Housing Policy in the Soviet Union Gregory Andrusz
INTRODUCTION The XXVII Party Congress, held in 1986,
passed a resolution to provide each family with its own separate flat or house by the year 2000. Speaking at the end of 1988, the deputy chairman of the State Construction Committee (Gosstroi) declared that since the housing stock now stood at 4,300 million square metres of floor space, a further 2,800 million square metres would have to be erected by the end of the century in order to meet this goal (Rozanov 1988) . Put in other terms, the government has set the target at increasing housing construction by one and a half times and to erect 40 million new flats and individual houses by that date - in other words doubling the existing housing stock (Aganbegyan 1988a: 17). Abel Aganbegyan (one of Mr. Gorbachev's principal economic advisors), for whom the "housing problem (is) the worst social problem" faced by the country, has elevated housing - or rather the successful resolution of the perennial housing problem - to the status of keystone of perestroika.
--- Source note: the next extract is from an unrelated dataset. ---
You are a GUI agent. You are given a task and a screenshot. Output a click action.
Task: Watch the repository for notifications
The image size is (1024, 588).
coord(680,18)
Although this might be an exaggeration, good grounds do exist for ascribing such prominence to housing in the restructuring process. Yet, the 'old' Party Programme, published in 1961 during the Khrushchev administration, had also grandiosely declared that by 1971 the housing shortage would have come to an end and by 1980 every family would have its own fully-equipped flat. Moreover, in the course of the second decade of building communism (defined, millenially, as the period 1970-1980) people would gradually cease to pay rent. Today, however, communism is no longer seen as lying just beyond 228
the horizon and its advent has been more than just deferred. Because housing targets have not been met in the past, many people today express
through their letters to the Central Committee of the Communist Party and the Council of Ministers, at public meetings and to the press their serious anxiety that the goal of providing each family with its own separate accommodation by the year 2000 will not be achieved. (Postanovlenie 1987: no. 28, art. 96).